Cc: Frank Rowand <frowand.list@xxxxxxxxx>
Cc: devicetree@xxxxxxxxxxxxxxx
Reviewed-by: Rob Herring <robh@xxxxxxxxxx>
Signed-off-by: Thierry Reding <treding@xxxxxxxxxx>
---
Changes in v8:
- cleanup set-but-unused variables
Changes in v6:
- remove reference to now unused dt-bindings/reserved-memory.h include
Changes in v5:
- update for new "iommu-addresses" device tree bindings
Changes in v4:
- fix build failure on !CONFIG_OF_ADDRESS
Changes in v3:
- change "active" property to identity mapping flag that is part of the
memory region specifier (as defined by #memory-region-cells) to allow
per-reference flags to be used
Changes in v2:
- use "active" property to determine whether direct mappings are needed
drivers/iommu/of_iommu.c | 85 ++++++++++++++++++++++++++++++++++++++++
include/linux/of_iommu.h | 8 ++++
2 files changed, 93 insertions(+)
diff --git a/drivers/iommu/of_iommu.c b/drivers/iommu/of_iommu.c
index 5696314ae69e..6617096ad15f 100644
--- a/drivers/iommu/of_iommu.c
+++ b/drivers/iommu/of_iommu.c
@@ -11,6 +11,7 @@
#include <linux/module.h>
#include <linux/msi.h>
#include <linux/of.h>
+#include <linux/of_address.h>
#include <linux/of_iommu.h>
#include <linux/of_pci.h>
#include <linux/pci.h>
@@ -172,3 +173,87 @@ const struct iommu_ops *of_iommu_configure(struct device *dev,
return ops;
}
+
+/**
+ * of_iommu_get_resv_regions - reserved region driver helper for device tree
+ * @dev: device for which to get reserved regions
+ * @list: reserved region list
+ *
+ * IOMMU drivers can use this to implement their .get_resv_regions() callback
+ * for memory regions attached to a device tree node.
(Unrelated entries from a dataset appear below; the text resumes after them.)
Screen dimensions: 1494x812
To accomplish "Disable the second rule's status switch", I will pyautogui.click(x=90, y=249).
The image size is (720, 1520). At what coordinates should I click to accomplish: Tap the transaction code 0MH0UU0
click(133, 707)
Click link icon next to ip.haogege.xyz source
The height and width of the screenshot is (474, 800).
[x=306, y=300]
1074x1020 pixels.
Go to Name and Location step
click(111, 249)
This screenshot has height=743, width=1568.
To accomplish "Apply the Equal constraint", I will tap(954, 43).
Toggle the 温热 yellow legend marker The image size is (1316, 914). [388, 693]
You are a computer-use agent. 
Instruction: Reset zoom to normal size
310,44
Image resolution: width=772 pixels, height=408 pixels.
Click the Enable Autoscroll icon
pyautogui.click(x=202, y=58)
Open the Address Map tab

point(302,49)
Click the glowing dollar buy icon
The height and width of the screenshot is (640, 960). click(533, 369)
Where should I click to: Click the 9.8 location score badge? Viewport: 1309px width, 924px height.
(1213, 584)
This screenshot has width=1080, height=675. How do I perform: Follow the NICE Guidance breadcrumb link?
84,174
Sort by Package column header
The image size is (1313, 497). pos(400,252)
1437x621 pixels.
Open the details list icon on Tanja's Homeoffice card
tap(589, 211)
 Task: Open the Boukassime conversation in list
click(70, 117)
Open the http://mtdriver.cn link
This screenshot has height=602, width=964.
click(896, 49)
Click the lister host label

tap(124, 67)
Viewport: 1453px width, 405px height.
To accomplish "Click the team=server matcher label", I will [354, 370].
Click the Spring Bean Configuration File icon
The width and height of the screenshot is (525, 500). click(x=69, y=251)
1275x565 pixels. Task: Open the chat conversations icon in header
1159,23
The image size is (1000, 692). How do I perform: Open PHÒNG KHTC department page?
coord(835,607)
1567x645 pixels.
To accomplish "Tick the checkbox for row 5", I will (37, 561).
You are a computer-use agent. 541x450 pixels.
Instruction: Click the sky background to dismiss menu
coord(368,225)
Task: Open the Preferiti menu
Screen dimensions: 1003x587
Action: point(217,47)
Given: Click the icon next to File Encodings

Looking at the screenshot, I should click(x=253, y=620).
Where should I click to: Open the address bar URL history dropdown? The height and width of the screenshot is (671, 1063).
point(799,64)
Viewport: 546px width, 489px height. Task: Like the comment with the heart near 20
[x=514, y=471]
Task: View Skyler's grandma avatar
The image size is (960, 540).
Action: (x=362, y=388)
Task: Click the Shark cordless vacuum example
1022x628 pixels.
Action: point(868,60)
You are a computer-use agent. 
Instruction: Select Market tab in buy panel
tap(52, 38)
See the reserved-memory
+ * device tree bindings on how to use these:
+ *
+ * Documentation/devicetree/bindings/reserved-memory/reserved-memory.txt
+ */
+void of_iommu_get_resv_regions(struct device *dev, struct list_head *list)
+{
+#if IS_ENABLED(CONFIG_OF_ADDRESS)
+ struct of_phandle_iterator it;
+ int err;
+
+ of_for_each_phandle(&it, err, dev->of_node, "memory-region", NULL, 0) {
+ struct iommu_resv_region *region;
+ struct resource res;
+ const __be32 *maps;
+ int size;
+
+ memset(&res, 0, sizeof(res));
+
+ /*
+ * The "reg" property is optional and can be omitted by reserved-memory regions
+ * that represent reservations in the IOVA space, which are regions that should
+ * not be mapped.
+ */
+ if (of_find_property(it.node, "reg", NULL)) {
+ err = of_address_to_resource(it.node, 0, &res);
+ if (err < 0) {
+ dev_err(dev, "failed to parse memory region %pOF: %d\n",
+ it.node, err);
+ continue;
+ }
+ }
+
+ maps = of_get_property(it.node, "iommu-addresses", &size);
+ if (maps) {
Nit: "if (!maps) continue;" and save some indentation.
+ const __be32 *end = maps + size / sizeof(__be32);
+ struct device_node *np;
+ u32 phandle;
+ int na, ns;
+
+ while (maps < end) {
+ phys_addr_t start;
+ size_t length;
+
+ phandle = be32_to_cpup(maps++);
+ np = of_find_node_by_phandle(phandle);
+ na = of_n_addr_cells(np);
+ ns = of_n_size_cells(np);
+
+ start = of_translate_dma_address(np, maps);
+ length = of_read_number(maps + na, ns);
Nit: these could go inside the if condition.
+
+ if (np == dev->of_node) {
+ int prot = IOMMU_READ | IOMMU_WRITE;
would it be reasonable to infer IOMMU_CACHE here from "dma-coherrent"?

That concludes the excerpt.